Google workers vow to fight firings of activist co-workers

Four Google employees, named the “Thanksgiving Four” by the Tech Workers Coalition, were fired Nov. 25. Engineers Rebecca Rivers and Laurence Berland had already been suspended for “allegedly accessing and sharing data without permission.” Their co-workers maintain management was retaliating against them for organizing against workplace inequities and actively opposing policies of the company, especially its collaboration with Immigration and Customs Enforcement.

Some 200 Google employees and other tech workers rallied in San Francisco on Nov. 20, calling for the reinstatement of Rivers and Berland — who risked their livelihood to act in keeping with their pro-worker and humanitarian principles. Three days later, bosses fired Rivers, Berland and two other employees. The multibillion-dollar company’s goal: to crush worker organizing.

Google executives hired IRI Consultants, a union-busting law firm. Around  the same time, the company made it a “fireable offense to even look at certain documents.” said Google Walkout for Real Change. It was “an excuse to retaliate against organizers. With these firings, Google is ramping up its illegal retaliation against workers engaged in protected organizing. This is classic unionbusting dressed up in tech industry jargon. We won’t stand for it!” (Twitter, Nov. 25)
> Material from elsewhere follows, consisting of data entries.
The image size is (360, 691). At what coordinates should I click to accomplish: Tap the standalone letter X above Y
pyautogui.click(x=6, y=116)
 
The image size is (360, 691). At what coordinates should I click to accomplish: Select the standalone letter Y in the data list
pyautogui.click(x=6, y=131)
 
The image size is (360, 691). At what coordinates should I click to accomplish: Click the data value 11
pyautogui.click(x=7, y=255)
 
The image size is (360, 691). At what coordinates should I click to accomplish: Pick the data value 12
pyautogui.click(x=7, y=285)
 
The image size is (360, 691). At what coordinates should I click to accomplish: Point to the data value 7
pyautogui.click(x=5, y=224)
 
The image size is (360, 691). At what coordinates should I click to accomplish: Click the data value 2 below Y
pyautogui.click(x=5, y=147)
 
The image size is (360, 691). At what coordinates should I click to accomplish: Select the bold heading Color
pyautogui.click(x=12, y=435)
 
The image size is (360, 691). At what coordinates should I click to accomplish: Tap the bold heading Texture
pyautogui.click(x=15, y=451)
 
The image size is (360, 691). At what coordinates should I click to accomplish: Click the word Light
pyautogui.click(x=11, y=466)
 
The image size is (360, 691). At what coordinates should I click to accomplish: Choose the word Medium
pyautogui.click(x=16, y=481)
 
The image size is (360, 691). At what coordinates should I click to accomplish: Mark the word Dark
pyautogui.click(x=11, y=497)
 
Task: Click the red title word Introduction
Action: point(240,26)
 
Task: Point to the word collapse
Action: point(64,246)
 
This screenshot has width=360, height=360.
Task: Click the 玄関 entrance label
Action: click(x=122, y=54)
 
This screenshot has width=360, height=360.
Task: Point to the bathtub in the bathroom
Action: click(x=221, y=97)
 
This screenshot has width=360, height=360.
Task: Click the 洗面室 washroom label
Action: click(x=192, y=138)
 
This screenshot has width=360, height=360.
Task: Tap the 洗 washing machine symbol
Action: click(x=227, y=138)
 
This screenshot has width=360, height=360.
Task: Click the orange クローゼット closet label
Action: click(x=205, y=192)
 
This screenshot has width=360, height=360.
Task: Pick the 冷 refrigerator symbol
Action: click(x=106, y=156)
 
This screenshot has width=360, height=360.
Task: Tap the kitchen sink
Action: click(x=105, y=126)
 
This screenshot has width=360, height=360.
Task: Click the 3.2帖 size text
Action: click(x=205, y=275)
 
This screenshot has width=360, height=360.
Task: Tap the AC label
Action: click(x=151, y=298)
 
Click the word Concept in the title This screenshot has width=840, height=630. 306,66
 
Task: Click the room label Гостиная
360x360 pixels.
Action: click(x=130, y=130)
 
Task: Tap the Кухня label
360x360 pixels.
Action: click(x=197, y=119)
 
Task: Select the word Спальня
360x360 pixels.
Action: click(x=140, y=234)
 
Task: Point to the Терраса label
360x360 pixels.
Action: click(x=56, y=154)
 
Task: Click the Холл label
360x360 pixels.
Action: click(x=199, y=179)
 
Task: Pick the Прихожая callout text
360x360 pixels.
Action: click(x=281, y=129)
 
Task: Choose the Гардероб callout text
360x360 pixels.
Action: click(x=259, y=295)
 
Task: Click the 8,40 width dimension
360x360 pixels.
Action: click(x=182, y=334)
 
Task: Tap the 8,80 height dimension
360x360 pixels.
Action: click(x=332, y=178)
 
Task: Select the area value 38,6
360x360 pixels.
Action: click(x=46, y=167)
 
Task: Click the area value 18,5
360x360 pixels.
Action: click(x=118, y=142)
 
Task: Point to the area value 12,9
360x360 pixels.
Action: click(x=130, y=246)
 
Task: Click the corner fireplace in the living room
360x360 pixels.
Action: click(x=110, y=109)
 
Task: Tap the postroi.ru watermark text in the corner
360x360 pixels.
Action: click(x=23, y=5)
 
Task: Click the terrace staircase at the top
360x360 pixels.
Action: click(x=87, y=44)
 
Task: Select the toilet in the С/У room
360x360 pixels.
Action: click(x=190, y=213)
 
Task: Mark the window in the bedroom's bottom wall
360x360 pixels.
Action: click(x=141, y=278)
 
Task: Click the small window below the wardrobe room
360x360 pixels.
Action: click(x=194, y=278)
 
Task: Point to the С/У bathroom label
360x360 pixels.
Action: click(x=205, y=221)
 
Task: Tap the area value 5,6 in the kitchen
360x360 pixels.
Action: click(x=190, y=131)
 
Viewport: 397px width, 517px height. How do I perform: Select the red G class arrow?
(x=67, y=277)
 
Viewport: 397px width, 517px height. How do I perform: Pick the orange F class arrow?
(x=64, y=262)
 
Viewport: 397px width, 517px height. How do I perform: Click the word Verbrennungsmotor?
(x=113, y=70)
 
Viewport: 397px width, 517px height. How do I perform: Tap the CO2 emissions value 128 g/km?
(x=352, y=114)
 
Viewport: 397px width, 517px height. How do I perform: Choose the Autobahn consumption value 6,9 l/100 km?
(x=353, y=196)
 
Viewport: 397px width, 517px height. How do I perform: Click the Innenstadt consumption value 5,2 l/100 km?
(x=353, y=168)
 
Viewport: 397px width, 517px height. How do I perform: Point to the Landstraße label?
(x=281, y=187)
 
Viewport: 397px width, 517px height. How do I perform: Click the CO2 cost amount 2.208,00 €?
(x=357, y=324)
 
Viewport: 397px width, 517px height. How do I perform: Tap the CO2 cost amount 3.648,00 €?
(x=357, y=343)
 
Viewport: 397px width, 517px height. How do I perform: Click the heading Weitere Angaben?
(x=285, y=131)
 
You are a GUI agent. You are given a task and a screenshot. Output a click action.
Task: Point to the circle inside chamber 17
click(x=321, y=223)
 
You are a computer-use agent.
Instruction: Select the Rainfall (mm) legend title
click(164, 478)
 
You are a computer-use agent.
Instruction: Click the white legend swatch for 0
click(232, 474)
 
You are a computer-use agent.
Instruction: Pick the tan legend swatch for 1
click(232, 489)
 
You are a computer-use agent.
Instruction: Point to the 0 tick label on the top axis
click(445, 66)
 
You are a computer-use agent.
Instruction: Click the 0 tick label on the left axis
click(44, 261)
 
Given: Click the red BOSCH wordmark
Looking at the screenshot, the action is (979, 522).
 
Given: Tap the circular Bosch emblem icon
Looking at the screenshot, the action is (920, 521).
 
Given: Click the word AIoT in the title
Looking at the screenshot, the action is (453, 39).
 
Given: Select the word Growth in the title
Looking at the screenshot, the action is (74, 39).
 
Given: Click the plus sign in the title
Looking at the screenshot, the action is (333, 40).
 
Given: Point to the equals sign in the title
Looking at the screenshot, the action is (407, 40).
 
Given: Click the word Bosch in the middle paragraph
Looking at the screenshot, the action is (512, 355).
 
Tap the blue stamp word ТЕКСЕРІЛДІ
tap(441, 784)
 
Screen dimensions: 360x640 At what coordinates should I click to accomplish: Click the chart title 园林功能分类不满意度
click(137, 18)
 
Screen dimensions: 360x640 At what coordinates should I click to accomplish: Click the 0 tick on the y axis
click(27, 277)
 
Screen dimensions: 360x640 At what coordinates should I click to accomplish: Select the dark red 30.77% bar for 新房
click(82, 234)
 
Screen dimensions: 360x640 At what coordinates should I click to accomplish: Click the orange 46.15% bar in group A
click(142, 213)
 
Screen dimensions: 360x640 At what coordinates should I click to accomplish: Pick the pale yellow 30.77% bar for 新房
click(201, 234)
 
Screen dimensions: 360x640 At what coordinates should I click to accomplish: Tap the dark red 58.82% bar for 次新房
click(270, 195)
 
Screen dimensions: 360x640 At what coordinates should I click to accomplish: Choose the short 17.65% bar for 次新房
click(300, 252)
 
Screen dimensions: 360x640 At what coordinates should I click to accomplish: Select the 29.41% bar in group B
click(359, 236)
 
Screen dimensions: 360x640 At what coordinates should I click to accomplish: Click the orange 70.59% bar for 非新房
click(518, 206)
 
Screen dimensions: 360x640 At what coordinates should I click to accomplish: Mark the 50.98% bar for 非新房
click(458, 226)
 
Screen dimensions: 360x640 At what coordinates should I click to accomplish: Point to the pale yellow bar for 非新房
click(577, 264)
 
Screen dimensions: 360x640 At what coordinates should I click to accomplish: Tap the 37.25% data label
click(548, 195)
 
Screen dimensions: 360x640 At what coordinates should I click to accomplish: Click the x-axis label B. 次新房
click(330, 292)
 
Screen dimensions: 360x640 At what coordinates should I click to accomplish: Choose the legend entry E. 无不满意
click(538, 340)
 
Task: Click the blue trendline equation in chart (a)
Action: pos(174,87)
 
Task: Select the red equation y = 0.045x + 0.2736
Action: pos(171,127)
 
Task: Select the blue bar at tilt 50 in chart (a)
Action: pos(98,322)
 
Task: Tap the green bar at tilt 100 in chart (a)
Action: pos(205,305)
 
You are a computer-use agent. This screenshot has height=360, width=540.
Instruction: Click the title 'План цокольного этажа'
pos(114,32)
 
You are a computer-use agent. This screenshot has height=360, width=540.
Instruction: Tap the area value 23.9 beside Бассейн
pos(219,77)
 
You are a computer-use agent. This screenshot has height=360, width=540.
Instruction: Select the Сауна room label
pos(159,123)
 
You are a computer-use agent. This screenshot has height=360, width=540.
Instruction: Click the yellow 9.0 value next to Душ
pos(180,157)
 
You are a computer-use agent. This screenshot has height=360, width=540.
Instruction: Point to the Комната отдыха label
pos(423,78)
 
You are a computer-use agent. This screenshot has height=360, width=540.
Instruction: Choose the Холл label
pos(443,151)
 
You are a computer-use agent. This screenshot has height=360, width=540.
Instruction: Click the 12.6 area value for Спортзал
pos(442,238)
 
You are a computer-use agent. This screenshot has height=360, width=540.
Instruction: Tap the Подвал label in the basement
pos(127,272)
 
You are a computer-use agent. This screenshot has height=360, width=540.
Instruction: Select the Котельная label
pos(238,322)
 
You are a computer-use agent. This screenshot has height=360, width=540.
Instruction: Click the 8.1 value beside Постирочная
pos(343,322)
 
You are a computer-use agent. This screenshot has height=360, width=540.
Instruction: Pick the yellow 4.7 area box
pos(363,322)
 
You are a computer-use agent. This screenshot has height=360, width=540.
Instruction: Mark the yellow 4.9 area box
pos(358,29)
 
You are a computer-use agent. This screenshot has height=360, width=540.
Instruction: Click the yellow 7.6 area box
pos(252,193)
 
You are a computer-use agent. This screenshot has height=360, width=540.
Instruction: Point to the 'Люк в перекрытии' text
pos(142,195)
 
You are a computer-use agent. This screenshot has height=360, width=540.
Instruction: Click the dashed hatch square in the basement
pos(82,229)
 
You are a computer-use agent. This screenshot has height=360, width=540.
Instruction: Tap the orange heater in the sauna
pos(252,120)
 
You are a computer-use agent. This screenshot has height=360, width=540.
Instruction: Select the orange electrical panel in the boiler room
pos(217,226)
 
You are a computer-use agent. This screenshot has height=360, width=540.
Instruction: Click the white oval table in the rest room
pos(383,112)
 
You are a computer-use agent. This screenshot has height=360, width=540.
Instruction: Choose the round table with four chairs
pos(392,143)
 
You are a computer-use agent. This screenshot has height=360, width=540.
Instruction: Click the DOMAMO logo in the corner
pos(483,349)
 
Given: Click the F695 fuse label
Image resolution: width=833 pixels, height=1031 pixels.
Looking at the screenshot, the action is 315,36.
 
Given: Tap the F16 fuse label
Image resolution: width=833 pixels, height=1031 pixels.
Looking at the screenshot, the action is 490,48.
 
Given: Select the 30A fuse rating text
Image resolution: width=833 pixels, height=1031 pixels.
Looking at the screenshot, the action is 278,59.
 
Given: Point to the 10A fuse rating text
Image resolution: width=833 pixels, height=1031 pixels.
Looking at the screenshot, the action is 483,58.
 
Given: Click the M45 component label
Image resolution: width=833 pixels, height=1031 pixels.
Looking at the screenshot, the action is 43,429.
Stop systemic racism and sexism!

Last year, 20,000 workers walked off the job on four continents Nov. 1 in the coordinated “Google Walkout for Real Change” to protest multimillion-dollar payouts to male executives found culpable of sexual misconduct. Going even further, the organizing committee objected to the company’s rampant racism, sexism and discrimination, and expressed solidarity with vendors as well as contract and temporary workers, many of them African-American, Latinx, immigrants and lower-paid workers.

After the walkout, Google management reformed some practices regarding sexual harassment complaints, but would not make other changes. Since then, the company has carried out a campaign of intimidation intended to stifle workers from speaking out and organizing against workplace inequities. It curbed what political topics could be discussed at work, even online. There were reprisals against key walkout organizers, forcing out longtime employee Claire Stapleton and artificial intelligence researcher and ethicist Meredith Whittaker. Others left too.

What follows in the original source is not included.